→ Problem details
Reproduce the passage about Dokyo Rugmay word for word, from "However, life in" to "selling seasonal products.".

→ Page excerpt
◆ ◆ ◆

“Because of poverty and my mother’s illness, my parents were unable to support my studies. As a result, I found myself helping my father in his work at a young age,” explains Dokyo Rugmay, reflecting on his desire to pursue education that could only be fulfilled until completing Grade 1.

Now, as a father himself, Dokyo works hard to support his family’s needs and send his children to school. His goal is to see them fulfill their dreams.

However, life in the mountainous community of Sitio Sinariri in Mansalay, Oriental Mindoro, poses obstacles. The main source of income for the community is kaingin farming and selling seasonal products.

To sustain his family, Dokyo cultivates cassava, sweet potatoes, and bananas. During the summer, he collects and sells sweet palm fruits to supplement their income.

Dokyo also raises a few chickens, which he sells to afford his children’s school supplies. Unfortunately, there are times when a lack of food and insufficient funds for educational materials prevent his children from attending school.

◆ ◆ ◆

→ Material shown
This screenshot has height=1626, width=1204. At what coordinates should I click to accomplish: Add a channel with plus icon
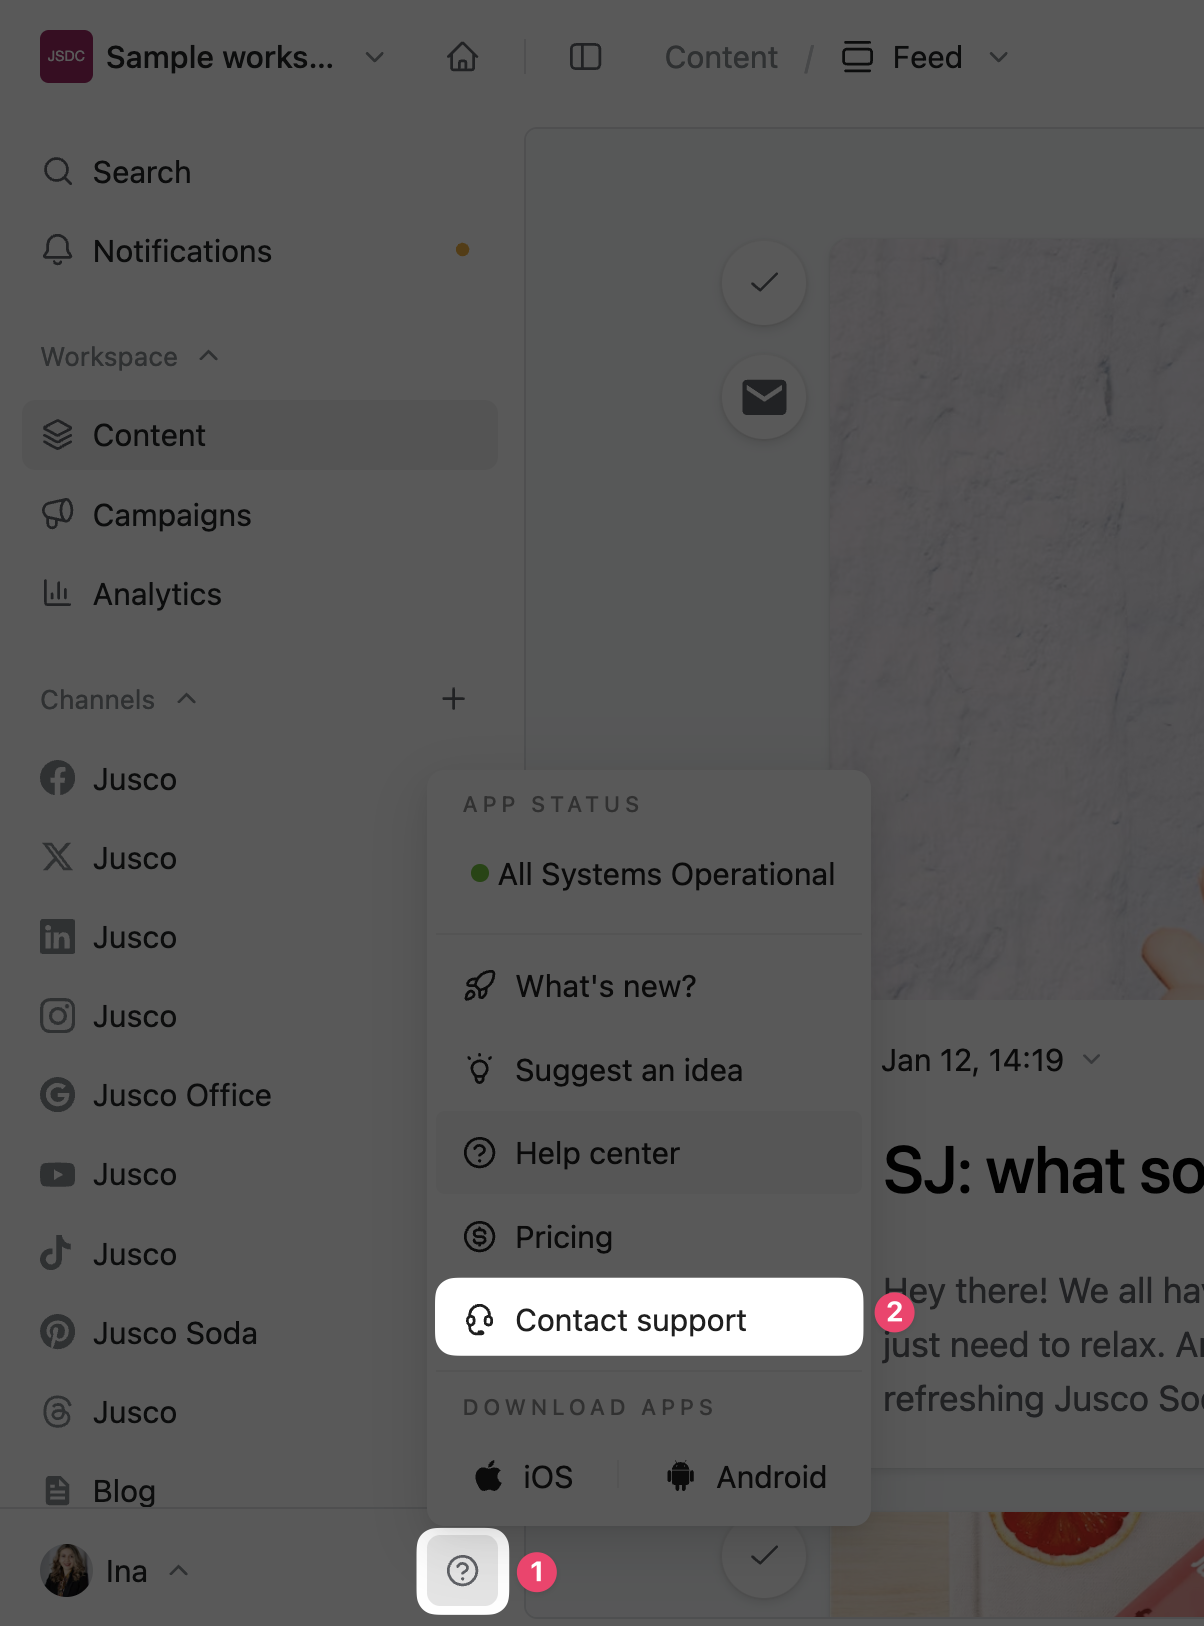pyautogui.click(x=453, y=699)
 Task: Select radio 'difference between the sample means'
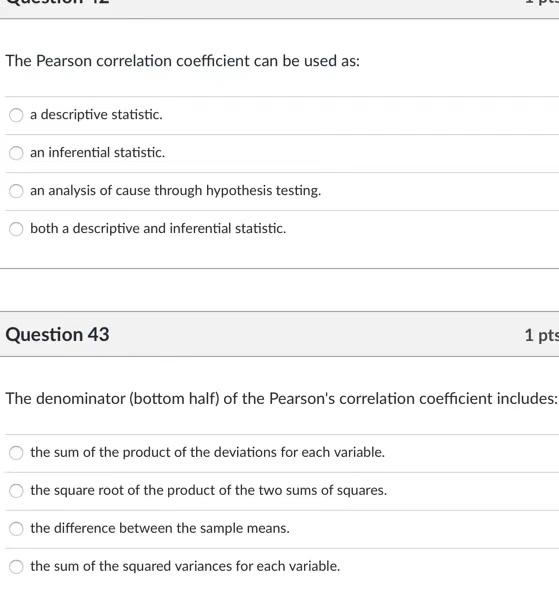(x=16, y=529)
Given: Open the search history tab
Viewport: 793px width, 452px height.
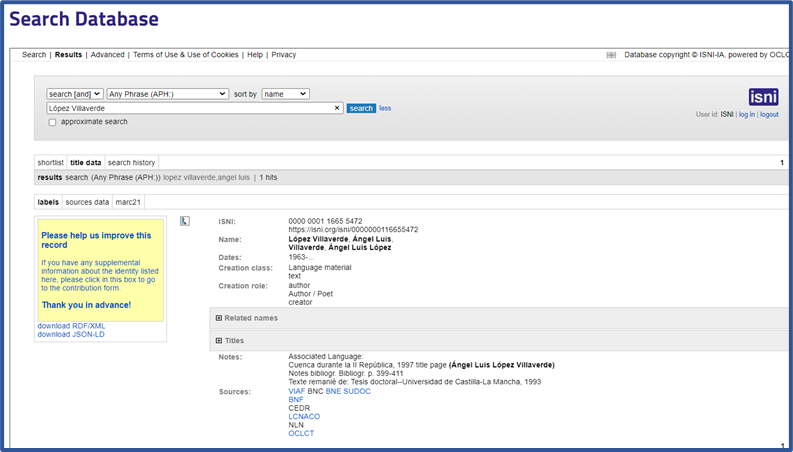Looking at the screenshot, I should click(131, 163).
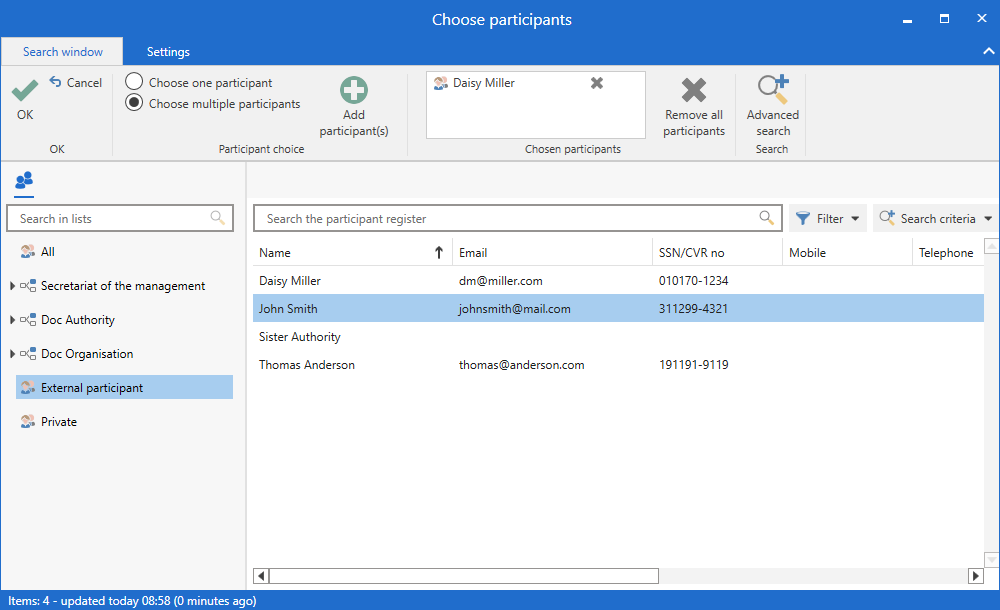Switch to the Search window tab
Screen dimensions: 1000x610
[62, 52]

◆ ◆ ◆

→ Answer section
However, life in the mountainous community of Sitio Sinariri in Mansalay, Oriental Mindoro, poses obstacles. The main source of income for the community is kaingin farming and selling seasonal products.